Embaraçadas e aflitas, as esquerdas, em todos os seus estados, esmagam ou cobrem de esquecimento, dentro de cada uma das suas famílias, as vozes, mais ou menos isoladas, que realmente se interrogam quanto ao futuro, que realmente interpelam as rotinas instituídas, que realmente se recusam a olhar para o futuro como se este pudesse ser uma reprodução cinzenta e nebulosa do presente. Mas essa crispação autocentrada não chega para afastar o nevoeiro, não basta para colmatar essa falta de horizonte, não supera essa carência completa de um verdadeiro futuro.
É essa aflição lancinante de se sentir sem horizonte, precisamente, quem se quer peregrino de todas as viagens, que pode explicar o acumular de gestos sem sentido, o percurso reiterado por caminhos sem saída, a agressão implacável ao companheiro mais próximo, com esquecimento do inimigo que nos espera em todas as tocaias da vida.
Mas por mais enérgico que se consiga ser no compulsivo esmiuçar do acabado de acontecer, por mais implacável que se consiga ser na destruição do vizinho, nada de essencial mudará enquanto não se reconquistar o futuro, reaprendendo-se a pensá-lo para que seja objectivamente possível caminhar para ele. E não se pense que se tem pela frente uma tarefa hercúlea a roçar o impossível. Pelo contrário, trata-se simplesmente de ter presentes dois pontos de partida indissociáveis:
1) se o capitalismo se tem vindo a transformar aceleradamente no túmulo da história, o futuro só é pensável como um pós-capitalismo;
2) se há um longo caminho de transformações sociais encadeadas entre si para nos levar até ele, não o poderemos percorrer sem usar em simultâneo o protagonismo de um Estado transformador, cujas alavancas temos de conquistar, e o dinamismo social da teia de entidades guiadas pela cooperação e pela solidariedade, cujo quotidiano temos que partilhar.
Enquanto as esquerdas continuarem historicamente paradas e estrategicamente desarmadas, serão tentadas a continuarem compulsivamente a interpelarem-se como passados e a desconsiderarem-se como futuro. E as sociedades que temos, guiadas pela direita sua guardiã histórica, continuarão a perder-se lentamente na desesperança que, dia a dia, mais e mais, nos vai sufocando.

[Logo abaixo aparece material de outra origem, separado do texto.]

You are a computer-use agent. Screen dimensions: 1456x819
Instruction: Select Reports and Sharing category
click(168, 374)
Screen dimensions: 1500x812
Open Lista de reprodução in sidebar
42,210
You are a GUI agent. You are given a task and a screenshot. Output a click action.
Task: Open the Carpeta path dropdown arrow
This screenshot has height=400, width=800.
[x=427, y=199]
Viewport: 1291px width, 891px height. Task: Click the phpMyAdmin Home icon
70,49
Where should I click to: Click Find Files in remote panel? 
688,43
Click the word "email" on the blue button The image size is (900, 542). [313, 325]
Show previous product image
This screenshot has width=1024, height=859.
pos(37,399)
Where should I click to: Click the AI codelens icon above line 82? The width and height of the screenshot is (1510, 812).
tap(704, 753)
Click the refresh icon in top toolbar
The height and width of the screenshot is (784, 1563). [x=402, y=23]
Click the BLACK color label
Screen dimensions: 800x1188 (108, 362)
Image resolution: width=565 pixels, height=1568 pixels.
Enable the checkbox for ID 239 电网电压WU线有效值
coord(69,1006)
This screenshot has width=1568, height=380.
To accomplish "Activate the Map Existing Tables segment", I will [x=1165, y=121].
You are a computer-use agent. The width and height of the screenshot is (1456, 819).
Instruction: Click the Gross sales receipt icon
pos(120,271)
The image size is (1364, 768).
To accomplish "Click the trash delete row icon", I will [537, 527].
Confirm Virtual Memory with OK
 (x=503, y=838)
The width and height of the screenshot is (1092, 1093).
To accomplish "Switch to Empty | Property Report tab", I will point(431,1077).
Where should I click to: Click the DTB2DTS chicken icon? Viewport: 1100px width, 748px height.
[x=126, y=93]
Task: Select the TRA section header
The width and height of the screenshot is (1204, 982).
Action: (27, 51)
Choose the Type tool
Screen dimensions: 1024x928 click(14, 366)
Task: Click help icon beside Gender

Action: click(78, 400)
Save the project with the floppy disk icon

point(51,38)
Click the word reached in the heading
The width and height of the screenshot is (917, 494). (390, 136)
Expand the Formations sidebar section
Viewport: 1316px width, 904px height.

Enquanto as esquerdas continuarem historicamente paradas e estrategicamente desarmadas, serão tentadas a continuarem compulsivamente a interpelarem-se como passados e a desconsiderarem-se como futuro. E as sociedades que temos, guiadas pela direita sua guardiã histórica, continuarão a perder-se lentamente na desesperança que, dia a dia, mais e mais, nos vai sufocando.
2 comentários:
muito bem
Gostaria de reforçar a ideia com que acaba o post:
"Enquanto as esquerdas continuarem historicamente paradas e estrategicamente desarmadas, serão tentadas a continuarem compulsivamente a interpelarem-se como passados e a desconsiderarem-se como futuro. E as sociedades que temos, guiadas pela direita sua guardiã histórica, continuarão a perder-se lentamente na desesperança que, dia a dia, mais e mais, nos vai sufocando".